Pottery Barn had received their first shipment of tables from the manufacturer, and they weren’t “first quality”. On the phone, Steve explained to me that they have exacting standards for the quality of the items they sell at Pottery Barn, and this one not only didn’t meet the standard initially, but they didn’t believe the manufacturer was going to be able to correct the problem, so they had decided not to carry the product at all.

As a result, he had the unfortunate job of calling the hundreds of customers that had placed an order to tell them that they weren’t getting their table, backordered or otherwise. They offered a discount on a different purchase for the inconvenience, if we chose.

I said thank you.

You know why? Because Pottery Barn recognized that every piece they ship out under their brand and company name reflects on them. If they compromised this time, they’d be dropping their standards and shipping something inferior to their customers. They weren’t willing to do that, even if it meant disappointing people temporarily and giving out discounts they didn’t anticipate. In other words, they held to their standards, and doing so cost them money (I, for example, ended up buying something else not at their store).

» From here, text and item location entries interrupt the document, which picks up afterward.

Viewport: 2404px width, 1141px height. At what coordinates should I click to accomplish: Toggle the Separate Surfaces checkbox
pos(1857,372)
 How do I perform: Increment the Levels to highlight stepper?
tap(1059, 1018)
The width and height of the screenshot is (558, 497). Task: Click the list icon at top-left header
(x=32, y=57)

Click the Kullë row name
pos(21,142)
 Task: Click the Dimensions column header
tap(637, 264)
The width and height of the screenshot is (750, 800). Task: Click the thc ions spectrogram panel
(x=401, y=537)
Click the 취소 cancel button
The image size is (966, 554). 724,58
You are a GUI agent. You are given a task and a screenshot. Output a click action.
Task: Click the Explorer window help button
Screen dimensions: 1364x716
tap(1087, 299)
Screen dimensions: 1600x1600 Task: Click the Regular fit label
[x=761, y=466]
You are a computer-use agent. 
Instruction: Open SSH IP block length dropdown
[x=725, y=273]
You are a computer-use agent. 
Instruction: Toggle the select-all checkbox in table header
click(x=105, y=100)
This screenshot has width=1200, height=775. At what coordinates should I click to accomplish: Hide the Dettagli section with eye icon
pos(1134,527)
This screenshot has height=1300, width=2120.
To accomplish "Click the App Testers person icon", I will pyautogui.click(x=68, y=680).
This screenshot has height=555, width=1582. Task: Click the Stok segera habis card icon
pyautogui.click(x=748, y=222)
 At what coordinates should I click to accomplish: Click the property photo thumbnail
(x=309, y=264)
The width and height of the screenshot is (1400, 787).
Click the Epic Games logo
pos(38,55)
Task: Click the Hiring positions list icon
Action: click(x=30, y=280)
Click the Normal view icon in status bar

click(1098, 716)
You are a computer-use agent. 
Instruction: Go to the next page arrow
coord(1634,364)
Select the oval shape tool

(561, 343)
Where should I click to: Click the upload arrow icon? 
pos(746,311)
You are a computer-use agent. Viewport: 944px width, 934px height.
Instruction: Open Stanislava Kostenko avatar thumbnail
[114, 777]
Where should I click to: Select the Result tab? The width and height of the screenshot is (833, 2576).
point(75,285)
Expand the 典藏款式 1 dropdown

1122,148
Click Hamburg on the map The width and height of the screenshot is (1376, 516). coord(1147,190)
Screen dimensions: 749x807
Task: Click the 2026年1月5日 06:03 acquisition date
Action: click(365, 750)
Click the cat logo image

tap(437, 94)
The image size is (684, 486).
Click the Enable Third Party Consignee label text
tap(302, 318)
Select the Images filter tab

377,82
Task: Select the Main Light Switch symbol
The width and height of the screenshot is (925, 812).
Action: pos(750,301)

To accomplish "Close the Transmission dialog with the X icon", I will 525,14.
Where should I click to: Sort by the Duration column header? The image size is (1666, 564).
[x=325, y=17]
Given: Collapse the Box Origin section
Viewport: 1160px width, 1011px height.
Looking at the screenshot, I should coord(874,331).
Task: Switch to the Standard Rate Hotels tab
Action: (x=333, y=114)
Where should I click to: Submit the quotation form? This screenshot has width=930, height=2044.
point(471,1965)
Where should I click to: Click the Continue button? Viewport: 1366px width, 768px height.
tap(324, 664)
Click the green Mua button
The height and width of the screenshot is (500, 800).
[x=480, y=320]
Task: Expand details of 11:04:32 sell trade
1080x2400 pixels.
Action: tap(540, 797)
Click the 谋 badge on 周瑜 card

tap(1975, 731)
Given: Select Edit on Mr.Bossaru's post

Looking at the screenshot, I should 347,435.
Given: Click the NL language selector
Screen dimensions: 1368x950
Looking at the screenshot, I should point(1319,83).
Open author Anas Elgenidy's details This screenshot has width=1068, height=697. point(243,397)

This is a really important lesson to learn in business.

Holding yourself and your company to high standards and relentlessly delivering on or above expectations means sometimes making hard choices. Sometimes that means not taking on a project you know you can’t do well. Sometimes that means overdelivering on a project that you underestimated to begin with.

You cannot buy a reputation for being a business or a professional that consistently delivers. You have to prove it, over and over again, until there’s no question that your results are from consistent and amazing work, not shortcuts.

I didn’t buy the coffee table from Pottery Barn this time.

But you can bet that I noticed that they care about what they deliver to their customers, that they’re devoted to the quality of what they ship, and that they have standards they’re not willing to compromise.

And their catalog is still on my table, having survived the mass-recycling of so much other direct mail.

Standards matter. Keeping to them is sometimes hard. But there is absolutely no substitute for quality, whether it’s a coffee table or the services you provide.

Don’t compromise. Once you do, it’s really hard to go back.